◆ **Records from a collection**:
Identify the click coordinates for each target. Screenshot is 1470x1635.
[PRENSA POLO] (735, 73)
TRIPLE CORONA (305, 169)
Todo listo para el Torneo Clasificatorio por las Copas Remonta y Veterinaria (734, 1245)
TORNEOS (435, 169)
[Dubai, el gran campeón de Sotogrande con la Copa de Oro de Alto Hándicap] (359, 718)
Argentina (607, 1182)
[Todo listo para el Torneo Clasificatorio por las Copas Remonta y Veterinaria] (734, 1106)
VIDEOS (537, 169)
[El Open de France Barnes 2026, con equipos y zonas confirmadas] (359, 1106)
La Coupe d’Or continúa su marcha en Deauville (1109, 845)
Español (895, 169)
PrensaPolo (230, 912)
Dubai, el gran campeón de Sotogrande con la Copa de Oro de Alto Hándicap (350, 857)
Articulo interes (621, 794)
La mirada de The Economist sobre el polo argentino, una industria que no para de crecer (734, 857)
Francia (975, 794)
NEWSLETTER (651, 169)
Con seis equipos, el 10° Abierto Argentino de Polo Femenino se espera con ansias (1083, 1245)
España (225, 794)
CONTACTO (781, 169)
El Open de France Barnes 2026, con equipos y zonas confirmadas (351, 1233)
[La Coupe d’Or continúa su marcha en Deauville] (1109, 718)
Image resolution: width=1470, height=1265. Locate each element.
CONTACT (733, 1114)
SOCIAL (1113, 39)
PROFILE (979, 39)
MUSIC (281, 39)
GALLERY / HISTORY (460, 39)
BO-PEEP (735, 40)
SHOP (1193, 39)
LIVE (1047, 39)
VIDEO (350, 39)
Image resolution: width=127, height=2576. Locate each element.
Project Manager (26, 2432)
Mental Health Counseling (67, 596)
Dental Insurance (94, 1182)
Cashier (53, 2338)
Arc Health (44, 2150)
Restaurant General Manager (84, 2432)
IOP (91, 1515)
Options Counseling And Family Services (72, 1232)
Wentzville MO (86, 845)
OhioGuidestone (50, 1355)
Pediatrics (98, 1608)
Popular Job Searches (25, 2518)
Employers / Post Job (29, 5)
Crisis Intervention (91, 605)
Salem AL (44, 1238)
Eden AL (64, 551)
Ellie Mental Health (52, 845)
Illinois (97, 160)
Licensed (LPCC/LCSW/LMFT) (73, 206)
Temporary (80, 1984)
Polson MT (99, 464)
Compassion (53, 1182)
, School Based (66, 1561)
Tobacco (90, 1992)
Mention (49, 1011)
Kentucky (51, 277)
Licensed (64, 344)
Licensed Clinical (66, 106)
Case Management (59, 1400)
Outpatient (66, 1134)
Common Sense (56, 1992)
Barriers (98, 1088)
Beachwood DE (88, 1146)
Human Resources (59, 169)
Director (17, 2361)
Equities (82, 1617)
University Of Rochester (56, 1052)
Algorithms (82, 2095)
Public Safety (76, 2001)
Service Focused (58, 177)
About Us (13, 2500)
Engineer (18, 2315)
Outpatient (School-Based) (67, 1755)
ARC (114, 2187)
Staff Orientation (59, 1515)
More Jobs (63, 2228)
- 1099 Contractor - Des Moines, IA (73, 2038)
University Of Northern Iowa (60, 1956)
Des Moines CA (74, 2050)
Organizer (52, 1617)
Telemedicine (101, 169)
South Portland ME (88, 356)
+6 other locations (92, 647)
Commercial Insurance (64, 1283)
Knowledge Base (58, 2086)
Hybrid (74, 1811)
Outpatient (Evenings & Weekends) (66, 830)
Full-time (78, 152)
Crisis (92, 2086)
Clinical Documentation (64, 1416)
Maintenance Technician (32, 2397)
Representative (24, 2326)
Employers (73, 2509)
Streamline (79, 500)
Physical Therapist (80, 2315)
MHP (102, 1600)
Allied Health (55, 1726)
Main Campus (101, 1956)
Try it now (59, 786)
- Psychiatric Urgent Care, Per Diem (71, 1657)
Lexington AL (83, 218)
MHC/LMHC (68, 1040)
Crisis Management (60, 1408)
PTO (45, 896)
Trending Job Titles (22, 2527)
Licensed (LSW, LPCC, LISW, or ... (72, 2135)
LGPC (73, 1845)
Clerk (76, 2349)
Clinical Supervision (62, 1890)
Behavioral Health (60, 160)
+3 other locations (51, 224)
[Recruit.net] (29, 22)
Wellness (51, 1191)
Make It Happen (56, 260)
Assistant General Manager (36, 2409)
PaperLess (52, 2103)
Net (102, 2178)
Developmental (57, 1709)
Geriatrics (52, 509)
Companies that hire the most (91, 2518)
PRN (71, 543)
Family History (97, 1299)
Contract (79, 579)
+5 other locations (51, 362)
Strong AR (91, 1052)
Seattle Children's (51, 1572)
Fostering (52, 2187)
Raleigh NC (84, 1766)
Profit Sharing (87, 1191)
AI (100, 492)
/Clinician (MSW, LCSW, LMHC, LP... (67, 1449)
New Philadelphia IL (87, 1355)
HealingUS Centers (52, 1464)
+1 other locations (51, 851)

◆ **What you need to do**: Within the records, filter for lines that contain the word "height" and show each one.

◆ **Task output**:
Image resolution: width=1470, height=1265. Locate each element.
Image resolution: width=127, height=2576. Locate each element.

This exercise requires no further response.